**Assignment**
Of the material below, only the lines from the line containing "You are a computer-use agent. 800x611 pixels." down to the line containing "Instruction: Insert a globe hyperlink" belong in the answer, written out exactly.

**Material to process**
▶

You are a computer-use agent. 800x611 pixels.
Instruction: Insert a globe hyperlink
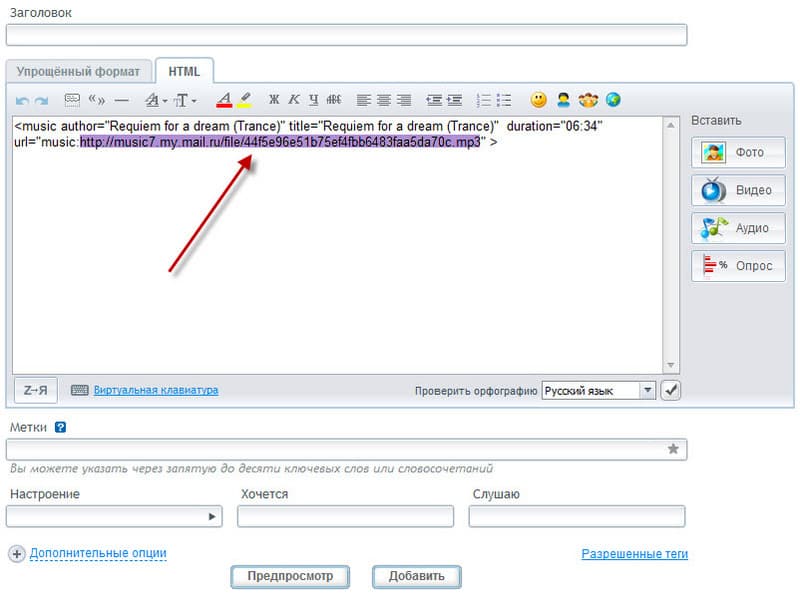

◀
▶

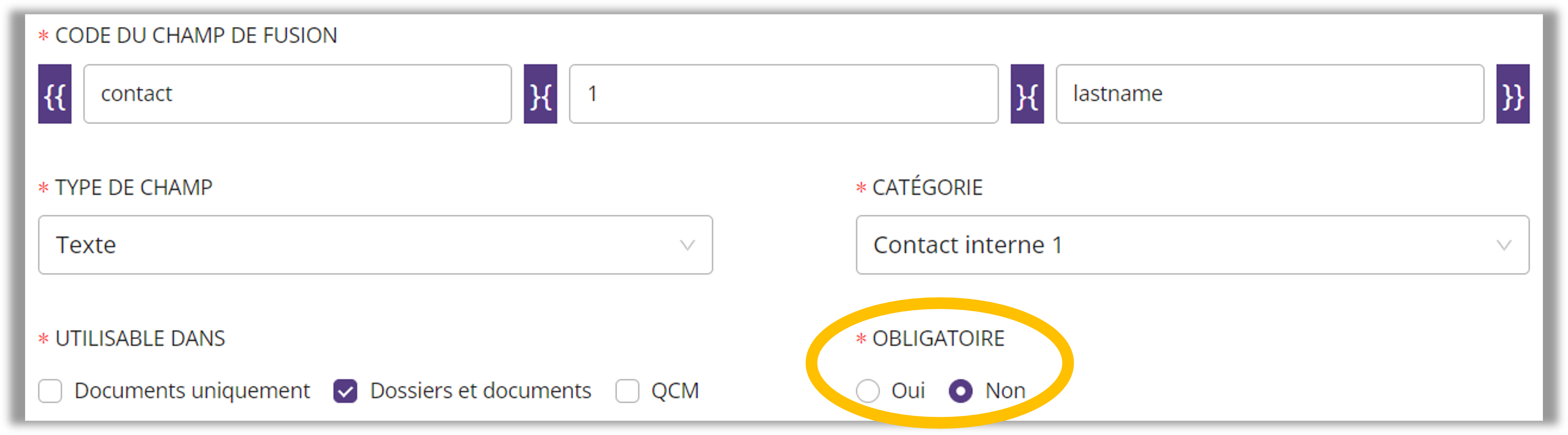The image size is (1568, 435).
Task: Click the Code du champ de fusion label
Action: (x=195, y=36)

◀

**Finished task**
You are a computer-use agent. 800x611 pixels.
Instruction: Insert a globe hyperlink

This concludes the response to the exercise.